Storage operations, he reported, are suffering and no storages can be built on commercial grounds – a “no-go.”

“There may be strategic grounds or physical grounds,” he commented, adding that the spreads are getting narrow and narrower.

“This is very discouraging for customers to book and if they're really locked into long-term contracts, they have a real problem, and we see that they're breaking contracts on commercial grounds, thereby destroying long-term relations that have been established over 30 years.

In 2014, he recalled, was interesting because gas storage facilities were full and an increase of the spread to EUR 8. He reported that customers had hedged the price, but couldn't benefit from it, because there was a price peak that no one had been able to predict.

Despite this, he reported that E.ON's storage customers are able to take advantage of spreads, in the UK injecting gas during the night and withdrawing from 6pm onward, when “everyone puts the kettle on.”

Expectations of using more gas-fired generation, he said, had not come to fruition, and while a 6-7-fold increase in the carbon tax would be necessary, Mr. Klingenberger said it was an illusion.

“So, gas-fired power stations are idle, earmarked to be mothballed and this is a tendency that's difficult.

Energy efficiency from households, he added, will keep consumption steady, but industrial consumption is down 10%.

Trade-oriented customers, he said, are only interested in the gas price at the hub, where there was no actual gas.

He explained how storage operators reacted thus: “We have to follow the market; we cannot whinge around and complain – we have to invent innovative products, optimize/preserve assets and close or mothball storage facilities.”

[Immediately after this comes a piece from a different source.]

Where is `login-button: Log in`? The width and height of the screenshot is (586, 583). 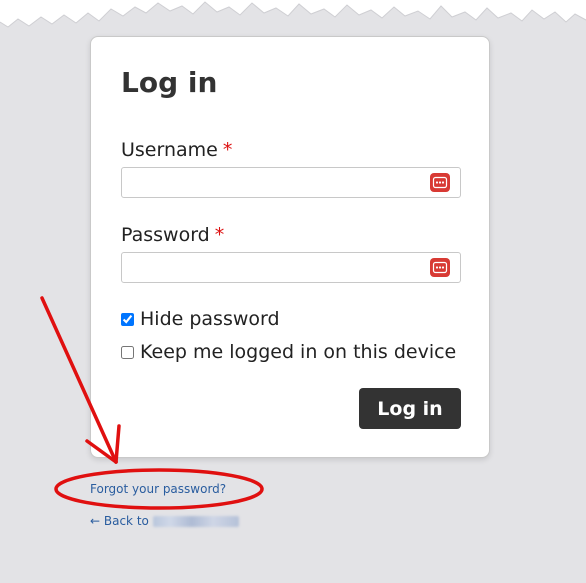
login-button: Log in is located at coordinates (410, 408).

Mr. Klingenberger showed a map of security of supply needs covered by storage. He explained, “The further you get to the east, the percentage of coverage of import volume is higher because towards southeast Europe you have only one source – the Russian supply. So the more you rely on a single source, you'd better cover your supply with storage.”

He outlined various storage regimes like “SOS regime” or “TSO obligation,” but said there is no simple standard regime to address his question.

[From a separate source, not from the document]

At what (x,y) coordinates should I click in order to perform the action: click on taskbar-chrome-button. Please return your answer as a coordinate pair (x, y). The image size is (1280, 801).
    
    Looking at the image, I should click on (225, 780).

Meanwhile, he showed that the booking of storage for 2014 was as high as 90% for much of Europe; Ukraine's storage was filled above 50%. The year 2012, he recalled, had a very long cold spell, when E.ON produced 130 MCM of gas, but wasn't able to get it to southern Europe.

One size, he said, does not fit all.

He commented, “The physics do define what's needed.”

According to him, non discriminatory rules are needed for storage users in emergency situations and costs must reflect transit fees so that customers are not penalized.